__WHAT IS ASKED__. Extend the passage on how charge fluctuations relax in the hadronic phase, starting right after its final sentence.

--- BEGIN QUOTED TEXT ---

We can now pose the problem mathematically 
and solve it using equation (\ref{FP-k}).
Let us imagine that at some initial time $\tau=0$
(in our analysis -- the beginning of the hadronic phase)
 the probability
distribution for each harmonic $f_k$ is given by a Gaussian with
a mean square variance $\<f_k^2\>=\sigma_k^2$. What happens to
this probability distribution with time? Substituting the Gaussian
Ansatz
\begin{equation}
P_k[f_k] = (2\pi\sigma^2_k(\tau))^{-1/2} \exp\left\{-{
f_k^2\over 2\sigma^2_k(\tau)}\right\} ,
\end{equation}
one sees that
equation (\ref{FP-k}) preserves the Gaussian shape of the
probability distribution. The evolution of the distribution can
therefore be described by the evolution of $\sigma_k(\tau)$. The
equation for $\sigma_k(\tau)$ following from (\ref{FP-k})
is given by
\begin{equation}\label{dtausigma}
{\d_\tau}\sigma_k^2 = -2\gamma\, k^2 (\sigma_k^2 - \chi_k),
\end{equation}
with the solution:
\begin{equation}\label{sigma(tau)}
\sigma_k^2(\tau) = \chi_k + (\sigma_k^2(0) - \chi_k)
\exp\left\{-2 k^2 \int_0^\tau \gamma\,d\tau\right\}.
\end{equation}
For simplicity, we neglected the dependence of $\chi_k$ on $\tau$ in the
hadronic phase. Obviously, eq. (\ref{dtausigma})
can be solved for arbitrary $\chi_k(\tau)$, if one is given.
In this paper we apply eq. (\ref{dtausigma}) to
an idealized scenario, in which $\chi_k$
changes abruptly at the QGP-to-hadron-gas transition, and
see how the charge fluctuation magnitude relaxes to its hadron gas
equilibrium value. Eq. (\ref{sigma(tau)}) demonstrates explicitly
that, due to the local conservation of charge, harmonics with small $k$
relax very slowly. Using eq. (\ref{gamma}),
the exponent in (\ref{sigma(tau)}) can be also written as
$k^2 (\Delta y_{\rm diff})^2$, where
\begin{equation}\label{delta-diff}
(\Delta y_{\rm diff})^2 \equiv
2 \int_0^\tau \gamma\,d\tau
= \int_0^\tau (\delta y_{\rm coll})^2\, {d\tau\over\tau_{\rm
free}}\,
%= k^2 (\Delta y_{\rm diff})^2\ ,
%(\delta y_{\rm coll})^2 N_{\rm coll}, 
\end{equation}
is the mean distance
on which a charged particle diffuses during the time $\tau$.


\subsection{Relaxation in a rapidity window}



In experiment one is measuring the event-by-event 
fluctuation of charge, 
\begin{equation}
Q=\int_{y_1}^{y_2} n\,dy,
\end{equation}
in an interval of rapidity, $[y_1,y_2]$.

--- END QUOTED TEXT ---
--- BEGIN DATA SECTION ---

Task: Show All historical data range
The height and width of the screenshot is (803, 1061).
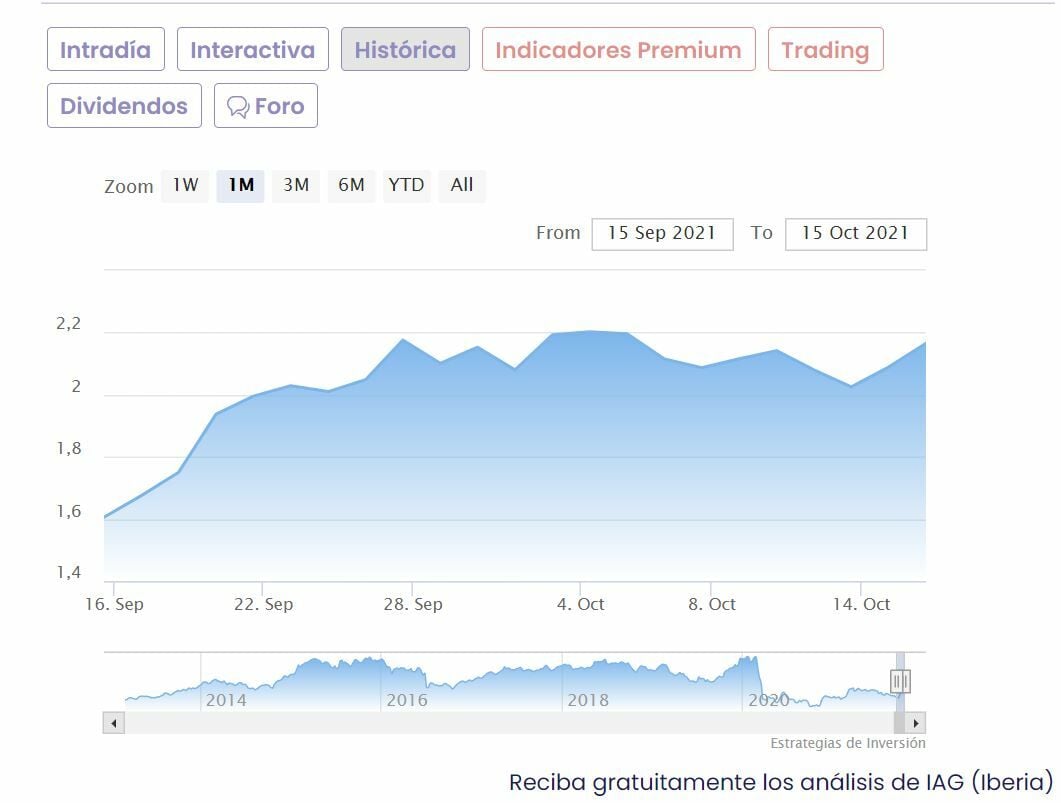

--- END DATA SECTION ---

__EXPECTED ANSWER__.
This fluctuation, $\Delta Q=Q-\<Q\>$,
 can be written as a weighted sum of the
fluctuations of the Fourier components $f_k$:
\begin{equation}\label{DeltaQck}
\< (\Delta Q)^2 \> = \int {dk\over2\pi}\ |c_k|^2\, \<f_k^2\> = 
\int {dk\over2\pi}\ c_k^2\, \sigma^2_k(\tau).
\end{equation}
The weight is determined by the Fourier harmonics, $c_k$, of the
function equal to unity  for $y\in[y_1,y_2]$ and zero
otherwise, i.e.,
\begin{equation}\label{ck}
|c_k|^2 = {\sin^2(k\Delta y/2)\over (k/2)^2}\ , 
\qquad (\Delta y\equiv y_2-y_1).
\end{equation}
The main contribution is from
harmonics with $k\sim 1/\Delta y$ and smaller. 
Equations (\ref{sigma(tau)}) and (\ref{DeltaQck}) determine the evolution
of the magnitude of the fluctuation $\< (\Delta Q)^2 \>$.

For example, consider the case when the
hadron gas ``inherits'' from the QGP phase
practically zero fluctuations of the charge (or fluctuations
much smaller than required by hadron gas thermodynamics ---
an idealization of \cite{AHM,koch2}), i.e., $\sigma^2_k(0)\ll\chi_k$. 
Then, using eqs. (\ref{sigma(tau)}),
(\ref{delta-diff}), (\ref{DeltaQck}), and (\ref{ck}), 
we can calculate the magnitude of the fluctuation of the charge $Q$
in the rapidity window $\Delta y$ after time $\tau$:
\begin{eqnarray}
\< (\Delta Q)^2 \> &=& \int {dk\over2\pi}\ 
{\sin^2(k\Delta y/2)\over (k/2)^2} \ 
\nonumber\\&&\times\ 
 \chi_k\left(1 - \exp\left\{-k^2 (\Delta y_{\rm diff})^2\right\}\right) 
\nonumber\\&&=
\chi_0 \Delta y\ F\left(x\right),
\nonumber\\&&
x\equiv {\Delta y_{\rm diff}\over(\Delta y/2)}.
\label{DeltaQ}
\end{eqnarray}
The dependence
on time $\tau$ and rapidity window $\Delta y$ enters through the ratio
$x$ of $\Delta y_{\rm diff}$ given by (\ref{delta-diff}) 
and half width of the window $\Delta y/2$.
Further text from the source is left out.